Introduction: The mainstay of treatment of Chronic Otitis Media (COM) is Tympanoplasty with or without Mastoidectomy. This study was conducted in patients undergoing Tympanoplasty with Mastoidectomy to assess Sensorineural Hearing Loss (if any) due to drill noise on the contralateral ear. Materials and Methods: A total of 25 patients with unilateral COM scheduled to undergo Mastoidectomy and Tympanoplasty who fulfilled inclusion criteria were recruited in the study, and a prospective, observational pilot study was carried out. Pure Tone Audiometry (PTA) and Transient Evoked Otoacoustic Emissions (TEOAE) were recorded preoperatively and postoperatively to assess hearing loss if any on the contralateral side. Results: There was no change in bone-conduction thresholds in the contralateral ear by PTA postoperatively. However, there was a significant worsening in the values of signal-to-noise ratio of TEOAE at all the frequencies in the postoperative period. The mean TEOAE recordings were, however, above 3 dB SPL. Conclusion: There are statistically significant effects of drill noise on the inner ear function on the contralateral ear as detected by TEOAE; however, the effects are not detectable on PTA. Larger studies with a longer follow-up period will be required to determine if the early postoperative effects on TEOAE are reversible or persist.

Keywords: Chronic Otitis Media, effects of drilling, Mastoidectomy, Noise Induced Hearing Loss, Pure Tone Audiometry, Transient Evoked Otoacoustic Emissions


How to cite this article:
Jerath V, Raghavan D. Effect of drill noise on contralateral hearing after mastoidectomy in cases of unilateral Chronic Otitis Media. J Mar Med Soc 2018;20:9-12

How to cite this URL:
Jerath V, Raghavan D. Effect of drill noise on contralateral hearing after mastoidectomy in cases of unilateral Chronic Otitis Media. J Mar Med Soc [serial online] 2018 [cited 2018 Jul 19];20:9-12. Available from: http://www.marinemedicalsociety.in/text.asp?2018/20/1/9/236245


  Introduction Top


The diagnosis of Chronic Otitis Media (COM) implies a permanent abnormality of the Pars tensa or flaccida, with worldwide prevalence of 65–330 million people.

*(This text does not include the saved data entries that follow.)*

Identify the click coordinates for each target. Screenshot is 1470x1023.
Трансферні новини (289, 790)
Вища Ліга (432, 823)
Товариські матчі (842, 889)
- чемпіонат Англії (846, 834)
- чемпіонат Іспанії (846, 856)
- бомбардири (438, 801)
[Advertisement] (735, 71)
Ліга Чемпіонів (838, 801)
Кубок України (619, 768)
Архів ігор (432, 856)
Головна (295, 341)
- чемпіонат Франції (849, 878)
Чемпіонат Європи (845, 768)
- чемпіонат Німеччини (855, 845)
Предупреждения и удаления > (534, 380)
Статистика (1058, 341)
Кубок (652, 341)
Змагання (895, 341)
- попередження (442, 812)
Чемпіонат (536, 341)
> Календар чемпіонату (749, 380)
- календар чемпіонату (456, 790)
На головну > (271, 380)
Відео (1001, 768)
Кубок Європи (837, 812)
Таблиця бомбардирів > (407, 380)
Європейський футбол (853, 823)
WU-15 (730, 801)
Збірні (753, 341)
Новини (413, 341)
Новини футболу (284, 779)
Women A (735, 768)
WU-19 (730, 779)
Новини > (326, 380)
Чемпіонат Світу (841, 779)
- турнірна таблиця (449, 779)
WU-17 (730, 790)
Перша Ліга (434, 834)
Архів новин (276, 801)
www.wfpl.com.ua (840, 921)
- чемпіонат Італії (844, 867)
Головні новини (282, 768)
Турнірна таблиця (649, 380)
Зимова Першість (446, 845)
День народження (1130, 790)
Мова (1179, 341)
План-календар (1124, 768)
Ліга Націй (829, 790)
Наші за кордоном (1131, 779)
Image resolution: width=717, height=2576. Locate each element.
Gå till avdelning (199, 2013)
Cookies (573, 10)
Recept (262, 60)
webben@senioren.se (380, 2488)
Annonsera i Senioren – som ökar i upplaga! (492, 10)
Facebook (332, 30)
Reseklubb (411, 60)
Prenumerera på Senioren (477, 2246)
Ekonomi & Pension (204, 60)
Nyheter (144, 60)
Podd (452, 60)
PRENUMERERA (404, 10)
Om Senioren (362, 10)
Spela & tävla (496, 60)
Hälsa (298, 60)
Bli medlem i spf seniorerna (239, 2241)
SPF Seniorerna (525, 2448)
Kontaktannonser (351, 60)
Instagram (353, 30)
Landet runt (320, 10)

It may be unilateral or bilateral, but most of the cases are unilateral.

Mastoidectomy is the mainstay of the treatment which may be cortical/intact canal wall/canal wall down Mastoidectomy. It has been postulated that Mastoidectomy can cause Sensorineural Hearing Loss (SNHL) due to the noise produced during drilling of the Temporal bone.

Exposure to high levels of noise is known to be harmful to the ear. Noise exposure to sound generated by a drill may result in a transient hearing deficit or permanent hearing impairment. It is thought that middle ear surgeries are themselves associated with SNHL and probable causes of postoperative hearing loss in a patient undergoing middle ear surgery are, noise due to drills, continuous suction irrigation, vibrations, inner ear injury, manipulation of ossicles, and a few unknown reasons.[1],[2],[3]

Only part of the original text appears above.